Они проводили меня до железнодорожного переезда. Прощаясь, Павел Аристархович сказал: «Я вижу, ты огорчена тем, что узнала. Ну, что же. Это понятно. Во всяком случае, мне это понятно. Когда рушатся идеалы, порой кажется – рушится жизнь. Однако все это не так страшно, как воспринято тобой сегодня. И ты в этом впоследствии убедишься – какие бы революционные бури и кровавые смерчи ни потрясали и не гнули Россию, – она останется незыблемой, вечной… Главное – оставайся ты всегда сама собой и старайся жить в ладу со своей совестью. При первой же возможности возвращайся на Родину, только на Родину… Я уже говорил как-то вам и повторяю снова: для русского человека без России нет жизни… – (Вот тут-то Юра и совершил свой непонятный поступок – на мгновение крепко прижался щекой к моему рукаву.)
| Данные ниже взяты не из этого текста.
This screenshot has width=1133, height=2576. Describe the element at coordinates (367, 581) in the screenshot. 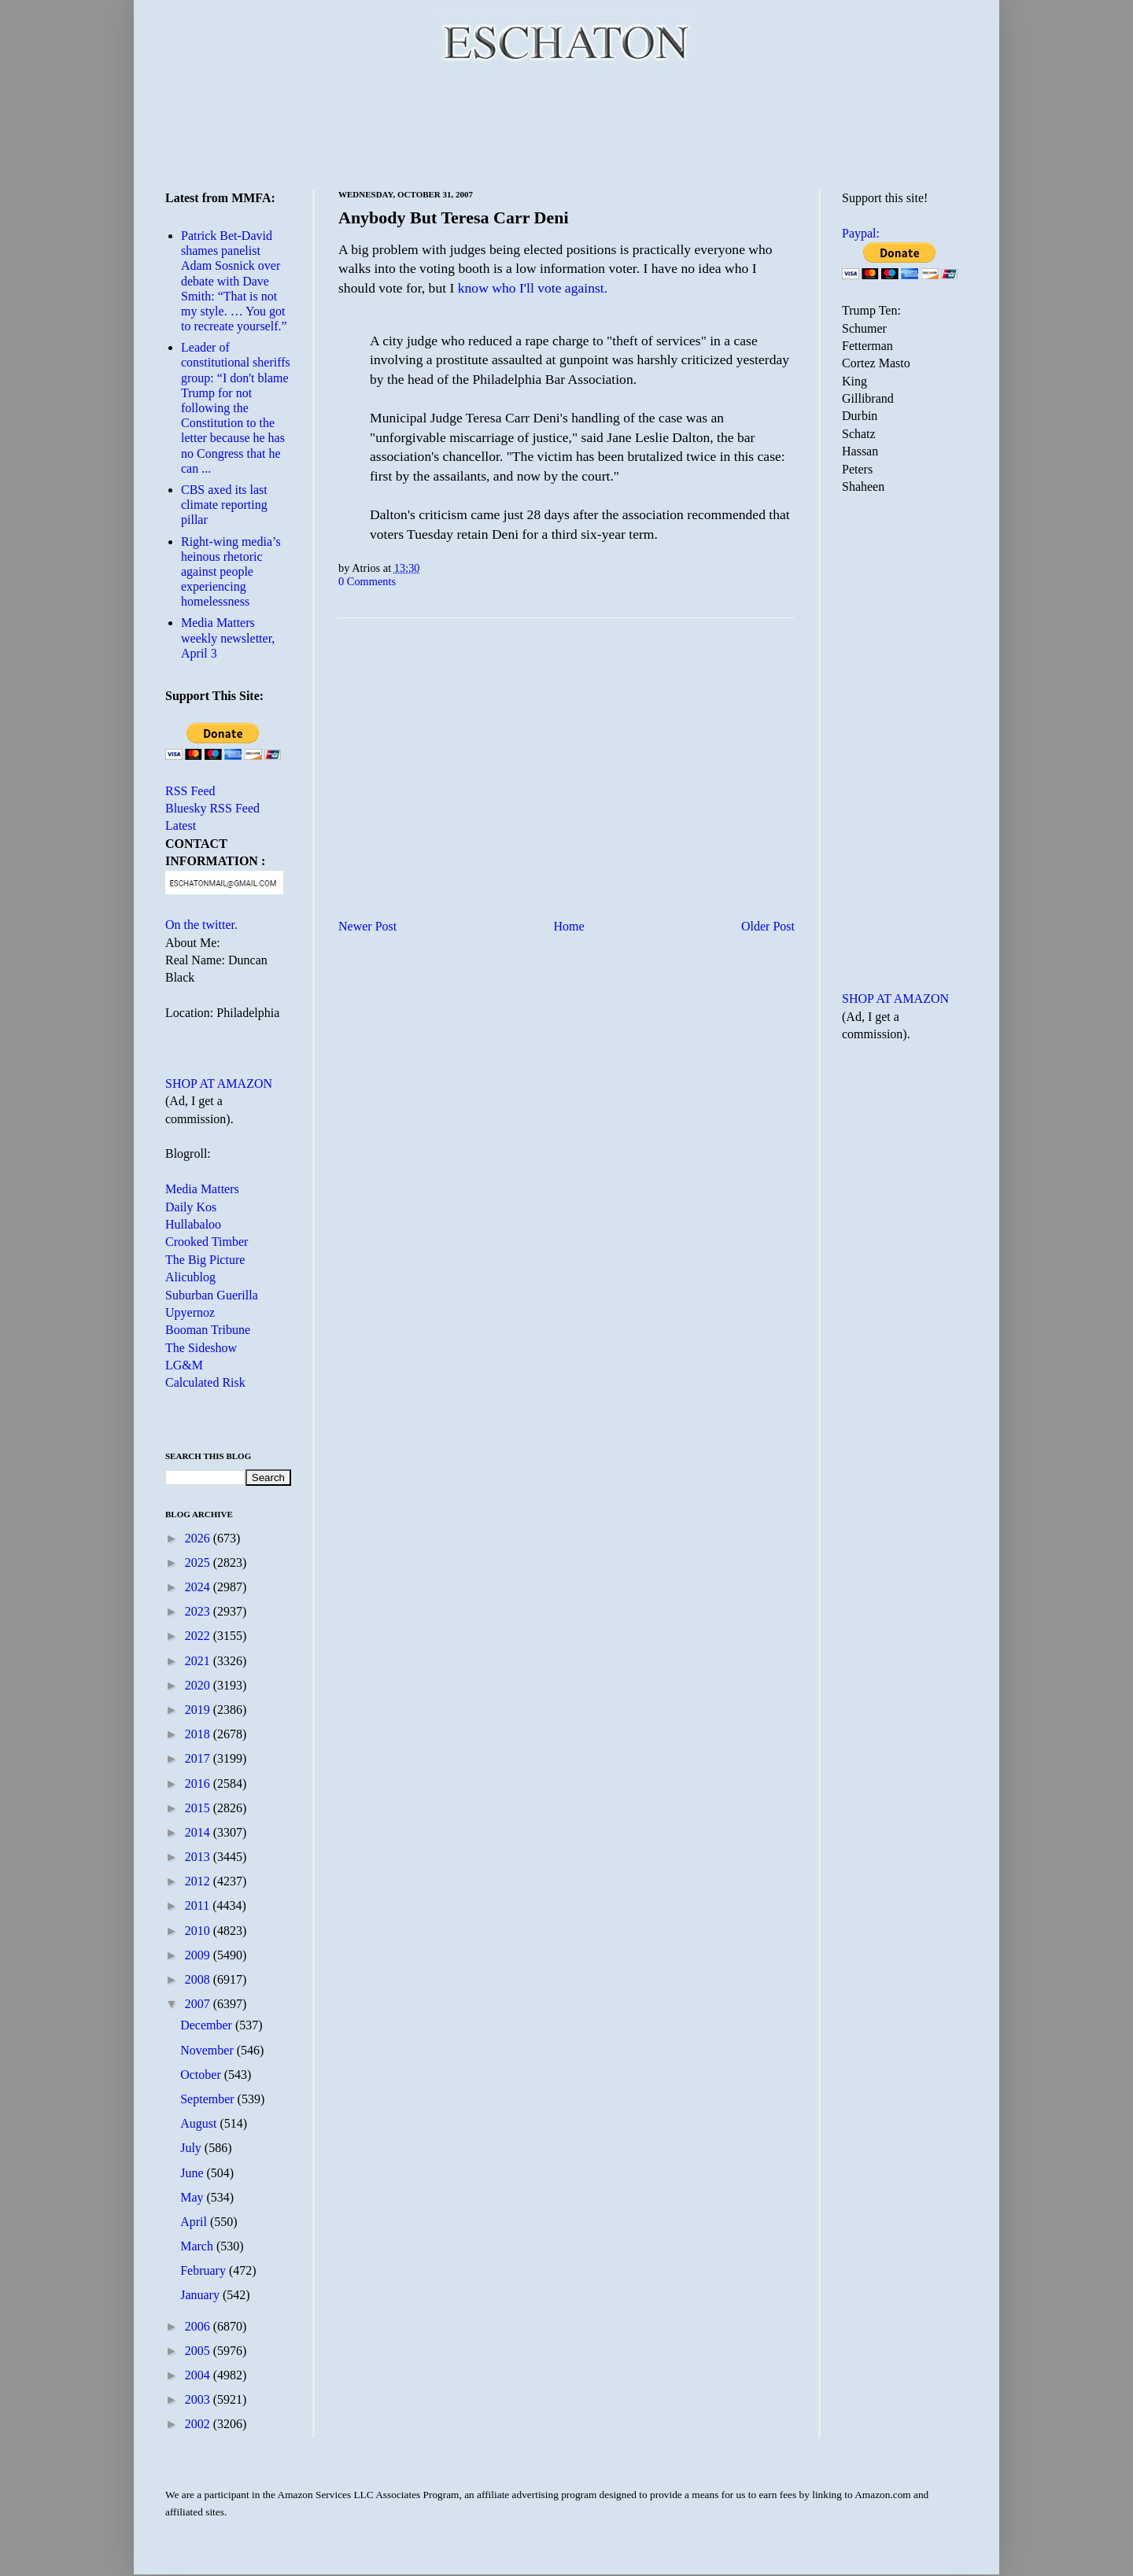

…Сейчас я уже обо всем написала. Время позднее, вернее – раннее. Настало утро нового, воскресного дня, но обычной радости предстоящего отдыха нет и в помине. Где же взять, где обрести тот упомянутый Павлом Аристарховичем лад, при котором бы совесть почивала в безмятежии и в благолепии, а сомнения не глодали, как голодные псы, душу? Я не верю, я не хочу, не могу верить жутким откровениям убившего себя три года назад ранним сентябрьским утром в цветущем итальянском городе человека, который, несомненно, очень любил свою русскую Родину, любил ее больше жизни и, что тоже, вне всякого сомнения, был крайне несчастлив в этой безответной любви… Моя вера в честность, справедливость, мудрость и прозорливость Сталина по-прежнему остается прочной и непоколебимой, но порой я, как и Миша, страшусь своих неведомо откуда берущихся кощунственных мыслей, стараюсь гнать их прочь. Увы, это теперь не всегда и не сразу удается.
5 декабря
Воскресенье
Пишу опять, так как это самое лучшее, что есть в нынешней моей жизни. В доме пусто, тепло, царит гулкая тишина. Я – одна, поэтому расположилась со своей тетрадью за столом в «парадной» комнате. Леонид с Мишей ушли в деревню за свежими новостями, а мама с Симой и Нинкой отправились провожать тетю Таню, после чего намерены зайти в «Шалман», навестить Наталку, которая на прошлой неделе родила сына. В качестве приданого новорожденному они пожертвовали по старой простыне, из которых вчера мама строчила на машинке пеленки. Лешка Бовкун сказал, что будто бы к Наталке уже приходили ее хозяин Клодт с деревенским вахмайстером и предупредили ее, что ребенок будет с нею только три месяца, после чего его увезут в какой-то специальный детский приемник. Вот так… Отберут, как щенка у собаки.